(Stored data entries)
------------------------------
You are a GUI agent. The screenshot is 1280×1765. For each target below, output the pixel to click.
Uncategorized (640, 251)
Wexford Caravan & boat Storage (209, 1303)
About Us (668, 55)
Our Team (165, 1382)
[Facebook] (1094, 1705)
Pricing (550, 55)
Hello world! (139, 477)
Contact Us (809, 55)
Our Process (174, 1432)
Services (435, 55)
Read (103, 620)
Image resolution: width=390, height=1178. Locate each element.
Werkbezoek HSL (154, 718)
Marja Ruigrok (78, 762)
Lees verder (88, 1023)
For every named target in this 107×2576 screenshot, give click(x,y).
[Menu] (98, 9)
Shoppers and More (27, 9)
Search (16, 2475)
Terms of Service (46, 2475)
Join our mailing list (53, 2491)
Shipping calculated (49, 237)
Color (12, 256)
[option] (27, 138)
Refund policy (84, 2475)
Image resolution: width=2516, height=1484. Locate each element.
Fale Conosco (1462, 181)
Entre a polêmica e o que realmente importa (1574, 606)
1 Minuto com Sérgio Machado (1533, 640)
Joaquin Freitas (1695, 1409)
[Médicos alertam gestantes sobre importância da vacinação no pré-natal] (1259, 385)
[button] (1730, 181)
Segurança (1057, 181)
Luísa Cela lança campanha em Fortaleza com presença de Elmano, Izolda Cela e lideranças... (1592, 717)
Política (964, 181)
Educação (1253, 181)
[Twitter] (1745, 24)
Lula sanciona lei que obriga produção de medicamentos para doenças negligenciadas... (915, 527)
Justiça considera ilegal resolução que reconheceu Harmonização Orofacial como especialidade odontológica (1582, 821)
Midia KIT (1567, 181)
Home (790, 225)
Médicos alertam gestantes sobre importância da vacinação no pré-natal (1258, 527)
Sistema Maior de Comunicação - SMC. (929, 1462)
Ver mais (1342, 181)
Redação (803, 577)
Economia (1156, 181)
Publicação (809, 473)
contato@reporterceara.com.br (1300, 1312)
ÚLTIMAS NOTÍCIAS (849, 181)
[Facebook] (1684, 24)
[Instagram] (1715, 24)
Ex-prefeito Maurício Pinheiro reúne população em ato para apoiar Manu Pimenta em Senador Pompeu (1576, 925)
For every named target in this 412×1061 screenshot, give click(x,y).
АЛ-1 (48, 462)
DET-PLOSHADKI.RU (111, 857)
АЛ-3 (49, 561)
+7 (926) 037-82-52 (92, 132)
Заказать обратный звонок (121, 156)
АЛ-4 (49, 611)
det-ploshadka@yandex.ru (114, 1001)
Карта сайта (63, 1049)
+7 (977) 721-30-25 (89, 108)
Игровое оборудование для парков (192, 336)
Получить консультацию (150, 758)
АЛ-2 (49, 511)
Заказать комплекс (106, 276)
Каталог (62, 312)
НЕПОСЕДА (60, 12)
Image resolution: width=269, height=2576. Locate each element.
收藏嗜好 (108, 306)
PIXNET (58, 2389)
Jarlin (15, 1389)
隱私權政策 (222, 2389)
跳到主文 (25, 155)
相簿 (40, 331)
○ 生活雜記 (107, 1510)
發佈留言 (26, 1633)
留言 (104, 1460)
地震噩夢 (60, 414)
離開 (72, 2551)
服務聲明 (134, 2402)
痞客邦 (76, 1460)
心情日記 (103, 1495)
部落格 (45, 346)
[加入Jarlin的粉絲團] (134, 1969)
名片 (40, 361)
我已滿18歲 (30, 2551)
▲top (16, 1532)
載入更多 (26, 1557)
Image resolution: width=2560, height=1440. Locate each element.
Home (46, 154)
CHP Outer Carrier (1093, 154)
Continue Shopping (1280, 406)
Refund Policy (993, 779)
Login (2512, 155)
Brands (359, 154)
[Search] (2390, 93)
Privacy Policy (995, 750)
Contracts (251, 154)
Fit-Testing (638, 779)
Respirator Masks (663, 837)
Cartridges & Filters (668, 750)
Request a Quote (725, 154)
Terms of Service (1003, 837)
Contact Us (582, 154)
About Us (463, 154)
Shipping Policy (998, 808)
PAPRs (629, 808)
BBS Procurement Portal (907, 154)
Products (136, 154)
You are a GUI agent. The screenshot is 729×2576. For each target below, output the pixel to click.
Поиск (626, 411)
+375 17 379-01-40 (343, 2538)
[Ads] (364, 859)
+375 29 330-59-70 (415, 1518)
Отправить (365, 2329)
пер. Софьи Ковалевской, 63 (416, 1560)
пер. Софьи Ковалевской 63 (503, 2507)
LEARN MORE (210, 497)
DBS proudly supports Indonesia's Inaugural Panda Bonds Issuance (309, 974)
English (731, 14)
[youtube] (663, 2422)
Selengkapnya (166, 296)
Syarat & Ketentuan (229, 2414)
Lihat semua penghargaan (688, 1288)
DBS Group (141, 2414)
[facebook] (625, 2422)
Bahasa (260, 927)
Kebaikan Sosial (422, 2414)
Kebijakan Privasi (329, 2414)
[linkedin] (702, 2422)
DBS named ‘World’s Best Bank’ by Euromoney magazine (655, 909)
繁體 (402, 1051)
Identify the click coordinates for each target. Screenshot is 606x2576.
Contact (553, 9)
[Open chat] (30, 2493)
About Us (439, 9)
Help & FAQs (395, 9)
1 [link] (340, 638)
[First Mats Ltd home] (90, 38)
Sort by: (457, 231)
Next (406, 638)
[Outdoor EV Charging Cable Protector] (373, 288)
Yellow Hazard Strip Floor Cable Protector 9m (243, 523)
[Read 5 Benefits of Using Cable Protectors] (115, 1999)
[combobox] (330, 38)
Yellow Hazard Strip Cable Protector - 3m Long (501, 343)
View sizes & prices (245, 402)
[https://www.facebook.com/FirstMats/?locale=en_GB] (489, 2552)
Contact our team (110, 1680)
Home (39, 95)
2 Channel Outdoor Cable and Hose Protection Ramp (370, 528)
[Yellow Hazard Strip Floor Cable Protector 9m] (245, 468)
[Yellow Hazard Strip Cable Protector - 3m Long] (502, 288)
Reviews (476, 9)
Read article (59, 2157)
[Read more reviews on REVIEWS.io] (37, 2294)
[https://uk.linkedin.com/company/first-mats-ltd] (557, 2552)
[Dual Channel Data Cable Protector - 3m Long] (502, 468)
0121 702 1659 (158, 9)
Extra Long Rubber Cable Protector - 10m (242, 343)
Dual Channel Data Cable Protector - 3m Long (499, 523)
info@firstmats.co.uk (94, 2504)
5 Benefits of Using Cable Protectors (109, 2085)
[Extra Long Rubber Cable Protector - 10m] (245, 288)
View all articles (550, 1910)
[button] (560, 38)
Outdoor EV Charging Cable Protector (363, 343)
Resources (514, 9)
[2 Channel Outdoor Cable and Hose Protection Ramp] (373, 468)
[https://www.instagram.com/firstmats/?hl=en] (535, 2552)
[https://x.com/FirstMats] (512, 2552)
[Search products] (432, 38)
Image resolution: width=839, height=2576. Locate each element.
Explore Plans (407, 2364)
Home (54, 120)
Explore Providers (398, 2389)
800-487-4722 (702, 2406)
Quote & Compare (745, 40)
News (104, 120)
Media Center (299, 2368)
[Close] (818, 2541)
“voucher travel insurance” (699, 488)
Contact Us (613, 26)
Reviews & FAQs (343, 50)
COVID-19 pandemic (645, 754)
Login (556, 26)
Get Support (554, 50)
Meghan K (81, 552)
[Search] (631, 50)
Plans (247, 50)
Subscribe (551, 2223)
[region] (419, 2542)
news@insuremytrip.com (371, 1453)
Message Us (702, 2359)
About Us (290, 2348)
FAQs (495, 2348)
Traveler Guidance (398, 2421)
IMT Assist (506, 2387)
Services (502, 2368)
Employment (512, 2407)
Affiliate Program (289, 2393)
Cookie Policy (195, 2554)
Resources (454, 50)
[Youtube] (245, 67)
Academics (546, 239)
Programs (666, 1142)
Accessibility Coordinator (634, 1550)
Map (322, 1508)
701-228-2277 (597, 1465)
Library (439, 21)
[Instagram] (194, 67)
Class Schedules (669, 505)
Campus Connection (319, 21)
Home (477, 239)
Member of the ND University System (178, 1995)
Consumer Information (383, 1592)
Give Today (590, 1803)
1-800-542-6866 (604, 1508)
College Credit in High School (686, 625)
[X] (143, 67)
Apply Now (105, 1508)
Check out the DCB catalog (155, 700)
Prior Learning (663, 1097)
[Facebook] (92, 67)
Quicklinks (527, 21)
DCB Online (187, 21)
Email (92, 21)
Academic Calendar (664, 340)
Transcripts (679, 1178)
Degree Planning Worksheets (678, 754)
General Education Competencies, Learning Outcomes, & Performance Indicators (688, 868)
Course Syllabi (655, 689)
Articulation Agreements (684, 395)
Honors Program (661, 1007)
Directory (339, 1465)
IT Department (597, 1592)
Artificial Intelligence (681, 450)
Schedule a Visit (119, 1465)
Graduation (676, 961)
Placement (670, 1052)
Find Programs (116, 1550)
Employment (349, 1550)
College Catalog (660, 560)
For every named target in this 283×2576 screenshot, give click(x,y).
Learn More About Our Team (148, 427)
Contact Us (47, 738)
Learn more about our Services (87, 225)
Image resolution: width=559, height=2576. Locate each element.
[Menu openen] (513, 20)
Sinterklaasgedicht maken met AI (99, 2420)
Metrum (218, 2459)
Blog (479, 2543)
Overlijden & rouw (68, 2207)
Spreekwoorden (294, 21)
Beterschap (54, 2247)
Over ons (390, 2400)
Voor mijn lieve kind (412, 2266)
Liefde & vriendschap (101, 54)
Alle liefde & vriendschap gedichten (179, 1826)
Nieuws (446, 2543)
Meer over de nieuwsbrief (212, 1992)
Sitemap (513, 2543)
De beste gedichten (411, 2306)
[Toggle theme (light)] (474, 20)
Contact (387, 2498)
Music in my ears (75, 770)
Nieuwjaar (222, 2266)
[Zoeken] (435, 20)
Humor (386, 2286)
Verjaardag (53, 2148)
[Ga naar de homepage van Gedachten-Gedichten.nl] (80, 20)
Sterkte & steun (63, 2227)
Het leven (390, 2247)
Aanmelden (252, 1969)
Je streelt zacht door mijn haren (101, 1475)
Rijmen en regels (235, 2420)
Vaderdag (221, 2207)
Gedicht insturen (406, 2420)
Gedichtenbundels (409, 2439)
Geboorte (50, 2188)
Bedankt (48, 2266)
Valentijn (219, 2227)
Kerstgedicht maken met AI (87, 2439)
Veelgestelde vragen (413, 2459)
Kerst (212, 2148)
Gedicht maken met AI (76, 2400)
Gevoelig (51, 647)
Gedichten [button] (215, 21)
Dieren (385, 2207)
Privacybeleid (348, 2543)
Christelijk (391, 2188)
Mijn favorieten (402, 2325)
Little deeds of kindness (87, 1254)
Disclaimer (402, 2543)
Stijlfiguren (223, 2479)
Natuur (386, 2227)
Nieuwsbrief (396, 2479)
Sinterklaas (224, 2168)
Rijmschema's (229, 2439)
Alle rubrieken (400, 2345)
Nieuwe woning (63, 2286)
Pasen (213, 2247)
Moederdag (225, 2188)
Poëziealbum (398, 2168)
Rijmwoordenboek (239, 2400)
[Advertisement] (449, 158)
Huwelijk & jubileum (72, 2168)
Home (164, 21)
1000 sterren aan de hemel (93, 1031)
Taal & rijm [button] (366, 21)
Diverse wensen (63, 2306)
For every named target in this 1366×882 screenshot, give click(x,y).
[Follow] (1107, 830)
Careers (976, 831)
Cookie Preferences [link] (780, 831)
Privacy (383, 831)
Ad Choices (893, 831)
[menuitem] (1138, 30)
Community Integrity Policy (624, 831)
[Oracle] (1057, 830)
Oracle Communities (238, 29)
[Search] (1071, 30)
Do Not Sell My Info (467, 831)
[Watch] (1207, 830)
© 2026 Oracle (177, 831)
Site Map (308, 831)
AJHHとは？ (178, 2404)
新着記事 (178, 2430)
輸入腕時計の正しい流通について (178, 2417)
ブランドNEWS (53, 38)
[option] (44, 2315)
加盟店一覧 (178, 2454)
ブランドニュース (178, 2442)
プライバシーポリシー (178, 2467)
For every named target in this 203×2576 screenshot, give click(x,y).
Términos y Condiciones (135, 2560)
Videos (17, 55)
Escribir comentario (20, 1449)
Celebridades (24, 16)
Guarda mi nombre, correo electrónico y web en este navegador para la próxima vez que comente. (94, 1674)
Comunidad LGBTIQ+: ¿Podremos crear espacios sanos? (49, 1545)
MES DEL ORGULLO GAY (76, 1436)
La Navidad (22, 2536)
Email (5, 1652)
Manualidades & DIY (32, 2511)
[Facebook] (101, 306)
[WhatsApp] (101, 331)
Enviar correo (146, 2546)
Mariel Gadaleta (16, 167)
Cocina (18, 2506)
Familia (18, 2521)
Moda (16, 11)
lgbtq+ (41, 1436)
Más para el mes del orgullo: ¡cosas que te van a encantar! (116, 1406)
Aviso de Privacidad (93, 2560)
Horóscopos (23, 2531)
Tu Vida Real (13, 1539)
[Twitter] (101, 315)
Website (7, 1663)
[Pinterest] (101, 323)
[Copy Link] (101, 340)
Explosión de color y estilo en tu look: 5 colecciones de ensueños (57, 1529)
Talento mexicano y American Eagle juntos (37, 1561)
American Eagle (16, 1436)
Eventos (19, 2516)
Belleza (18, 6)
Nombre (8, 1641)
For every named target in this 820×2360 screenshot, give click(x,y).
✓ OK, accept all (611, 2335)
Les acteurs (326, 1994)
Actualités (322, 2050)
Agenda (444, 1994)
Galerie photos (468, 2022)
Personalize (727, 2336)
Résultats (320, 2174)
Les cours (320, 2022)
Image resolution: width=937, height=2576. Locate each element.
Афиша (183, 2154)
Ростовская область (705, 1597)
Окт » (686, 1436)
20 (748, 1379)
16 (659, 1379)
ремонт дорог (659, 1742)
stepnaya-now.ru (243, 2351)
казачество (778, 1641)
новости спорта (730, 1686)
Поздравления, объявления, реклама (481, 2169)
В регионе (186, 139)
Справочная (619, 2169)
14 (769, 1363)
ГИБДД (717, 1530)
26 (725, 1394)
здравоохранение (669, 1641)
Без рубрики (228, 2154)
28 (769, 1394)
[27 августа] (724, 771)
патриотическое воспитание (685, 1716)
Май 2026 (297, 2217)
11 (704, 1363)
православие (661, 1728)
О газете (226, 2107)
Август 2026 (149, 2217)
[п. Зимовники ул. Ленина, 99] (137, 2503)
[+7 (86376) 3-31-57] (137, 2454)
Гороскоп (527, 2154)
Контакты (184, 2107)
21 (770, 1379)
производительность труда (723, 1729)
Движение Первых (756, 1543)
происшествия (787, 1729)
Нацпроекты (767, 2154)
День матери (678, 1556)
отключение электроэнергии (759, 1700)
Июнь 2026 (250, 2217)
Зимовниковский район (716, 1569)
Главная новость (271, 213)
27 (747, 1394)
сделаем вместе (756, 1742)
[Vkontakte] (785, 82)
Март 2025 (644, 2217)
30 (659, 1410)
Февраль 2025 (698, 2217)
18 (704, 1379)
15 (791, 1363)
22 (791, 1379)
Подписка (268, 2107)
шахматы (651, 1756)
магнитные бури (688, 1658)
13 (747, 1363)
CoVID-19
------------------------------
WORK TO COMPLETE -
Your task is to retype the entries verbatim, starting with the line that holds "Message Us (702, 2359)" and stopping after the line that holds "Consumer Information (383, 1592)".

WRITTEN REPLY -
Message Us (702, 2359)
About Us (290, 2348)
FAQs (495, 2348)
Traveler Guidance (398, 2421)
IMT Assist (506, 2387)
Services (502, 2368)
Employment (512, 2407)
Affiliate Program (289, 2393)
Cookie Policy (195, 2554)
Resources (454, 50)
[Youtube] (245, 67)
Academics (546, 239)
Programs (666, 1142)
Accessibility Coordinator (634, 1550)
Map (322, 1508)
701-228-2277 (597, 1465)
Library (439, 21)
[Instagram] (194, 67)
Class Schedules (669, 505)
Campus Connection (319, 21)
Home (477, 239)
Member of the ND University System (178, 1995)
Consumer Information (383, 1592)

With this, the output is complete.